8th Attorney General of Ghana
- In office 13 January 1972 – 8 October 1975
- President: Ignatius Kutu Acheampong
- Preceded by: Victor Owusu
- Succeeded by: Gustav Koranteng-Addow

Personal details
- Born: 24 September 1926 Winneba, Ghana
- Died: 7 October 1998 (aged 72) London, England
- Education: Adisadel College
- Alma mater: University of Hull
- Profession: Lawyer

= Edward Nathaniel Moore =

Ghanaian politician (1926–1998)

Edward Nathaniel Moore (24 September 1926 – 7 October 1998) was a Ghanaian lawyer and the commissioner for justice and Attorney General of Ghana during the era of the National Redemption Council and Supreme Military Council military regimes.

==Early life and education==
Moore was born on 24 September 1926 at Winneba in the Central Region. He was the son of George Nathaniel Moore and the grandson of Hon. George Edward Moore, a member of the then Gold Coast Legislative Council.

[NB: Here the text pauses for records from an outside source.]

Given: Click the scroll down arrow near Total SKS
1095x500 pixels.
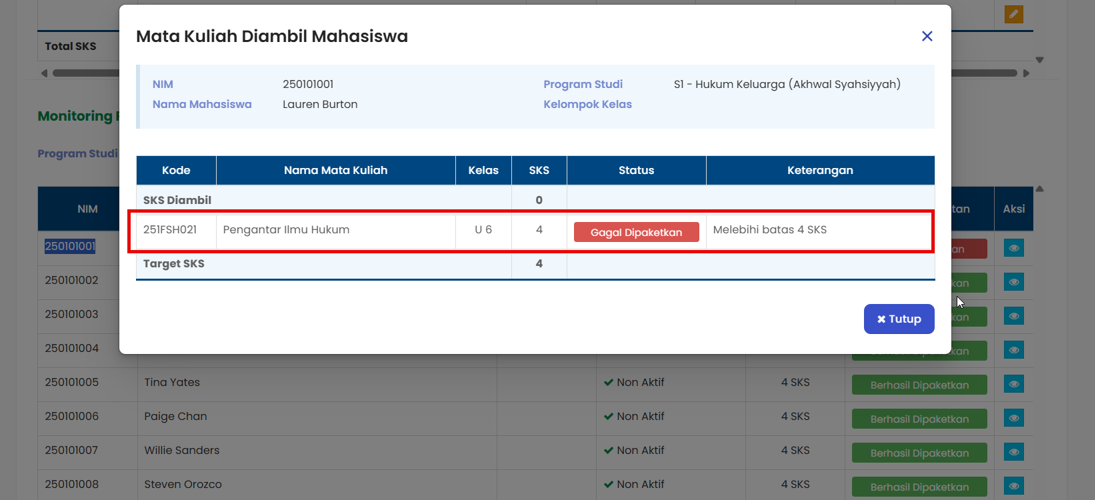Looking at the screenshot, I should [1040, 60].
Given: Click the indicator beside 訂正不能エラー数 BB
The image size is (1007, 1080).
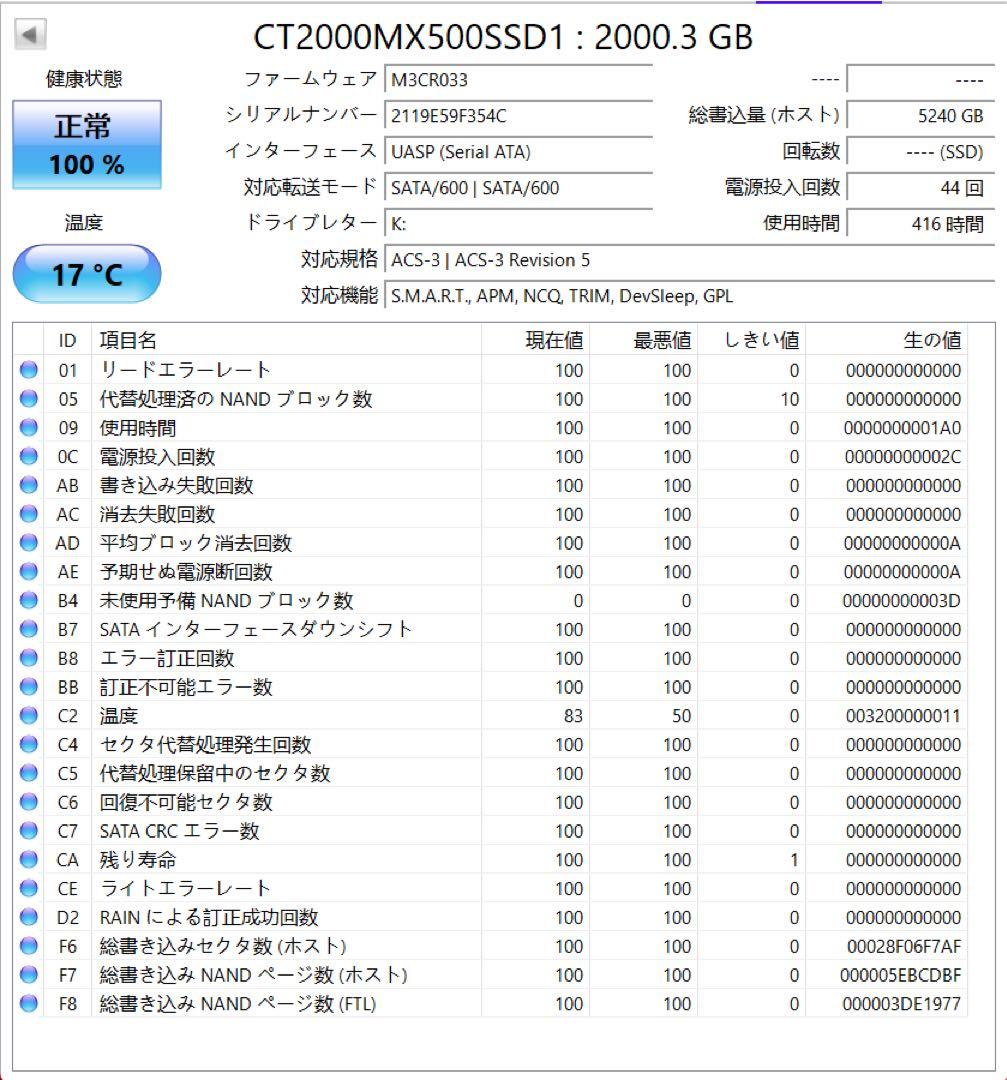Looking at the screenshot, I should tap(27, 687).
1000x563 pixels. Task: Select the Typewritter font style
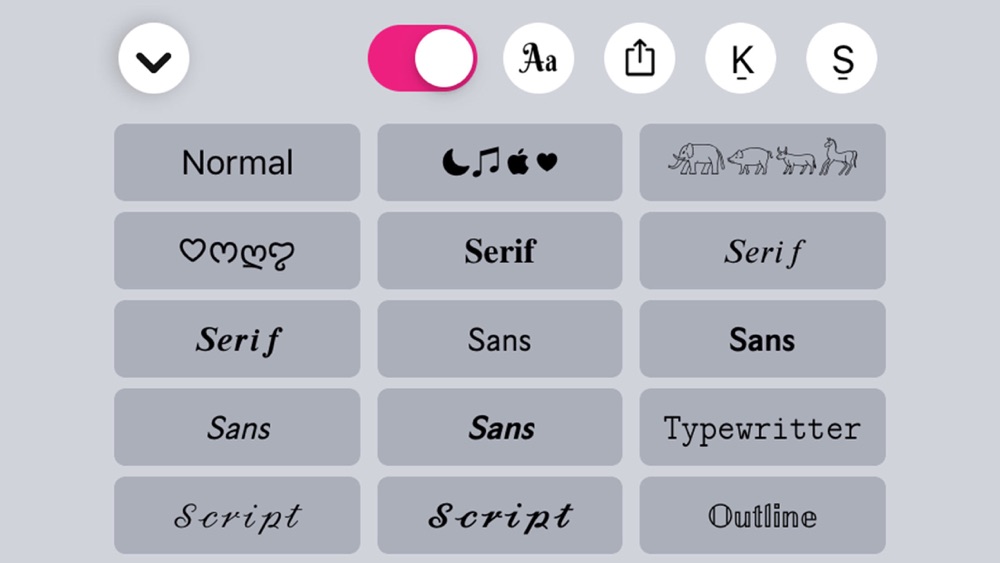click(x=763, y=427)
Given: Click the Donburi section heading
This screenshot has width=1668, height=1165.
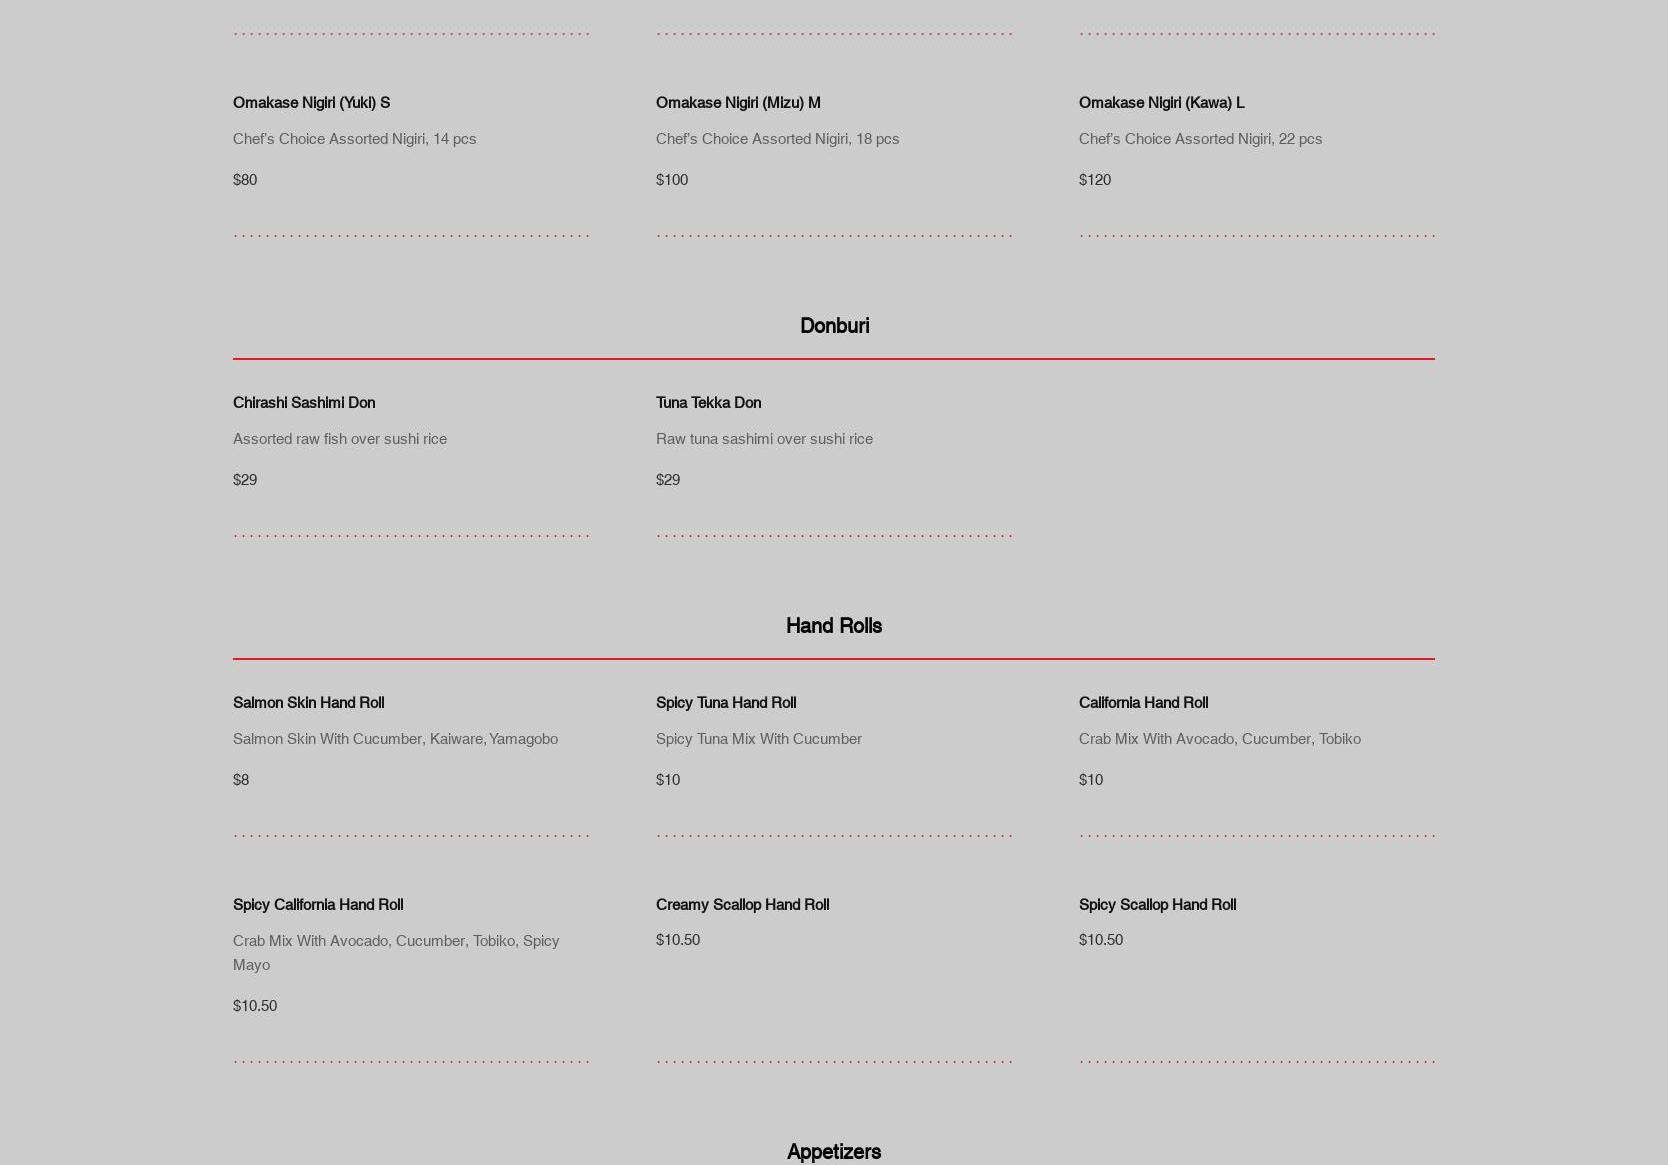Looking at the screenshot, I should pos(833,326).
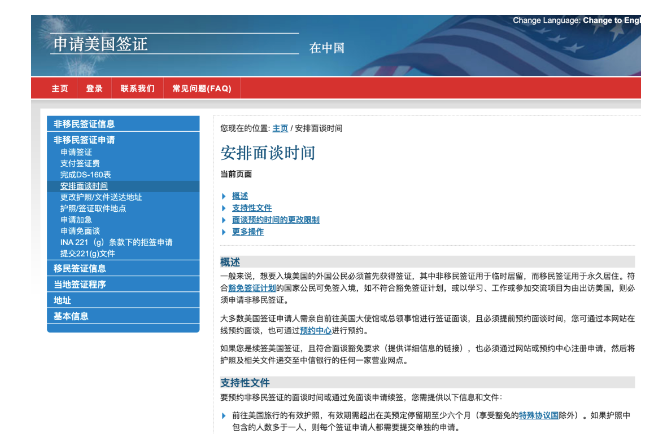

Moore's early education begun in 1935 at E.C.M. School, Suhum. He continued at Oguaa School, Cape Coast in 1938, completing his primary education in 1939. In 1940 he enrolled at Adisadel College, Cape Coast where he had his secondary education, completed in 1945. In 1952 he proceeded to the United Kingdom to study law at the University of Hull where he obtained the LL.B (Hons) degree in 1956. He was called to the bar at the Middle Temple, UK, that same year.

==Career==
Moore began teaching after his secondary education in 1946 at Methodist School, Swedru until 1947. Later that year he gained employment as a civil servant at Posts and Telecommunications Department, he worked in that department until 1951.

After his tertiary education in England he returned to Ghana and joined the Ghana Bar Association that same year. In 1957 he began a private legal practice as a Barrister-at-Law Solicitor and Advocate. He worked in that capacity until 1967 when he was appointed chairman of the New Times Limited, which he chaired until 1970. In 1968 he was appointed director of the Bank of Ghana. The following year he was appointed Chairman of the Moore Commission, which was set up to investigated the affairs of the cooperatives during Dr. Busia's tenure as head of government. In 1970 he was the sole arbitrator of the dispute between employees of Barclays Bank and Standard Bank. He was treasurer of the Ghana Bar Association from 1963 to 1965, and served as its president from 1971 to 1972.

Moore was appointed Commissioner of Justice and attorney general of Ghana on 13 January 1972. He was relieved of his duties as attorney general on 8 October 1975.

==Death==
Moore died in London on 7 October 1998, at the age of 72.